- Type: Suite

Location
- Region: Yosemite National Park
- Country: United States

Type section
- Named for: Sonora Pass

= Intrusive Suite of Sonora Pass =

Geological formation in Yosemite National Park, USA

The Intrusive Suite of Sonora Pass (also, the Sonora Pass Intrusive Suite) is one of several intrusive suites in Yosemite National Park. These also include

1. Fine Gold Intrusive Suite
2. Intrusive Suite of Buena Vista Crest
3. Intrusive Suite of Jack Main Canyon
4. Intrusive Suite of Merced Peak
5. Intrusive Suite of Yosemite Valley
6. Tuolumne Intrusive Suite

The Intrusive Suite of Sonora Pass is ~92-89 Ma, and is the northernmost of four large Late Cretaceous zoned intrusive suites in the central Sierra Nevada batholith.

==Rock types==

On a large scale, it is composed of Kinney Lakes granodiorite and the younger Topaz Lake granodiorite.

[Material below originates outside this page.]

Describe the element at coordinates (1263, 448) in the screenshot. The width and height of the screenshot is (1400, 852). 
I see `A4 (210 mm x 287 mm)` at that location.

On a finer scale, the Intrusive Suite of Sonora Pass is made of light-gray, coarse-grained biotite granodiorite, plus granite with roughly equant, well-formed potassium feldspar phenocrysts composing about 2–10% of the rock. Quartz usually occurs in clots of 0.5 cm. The mafic mineral content is about 10%.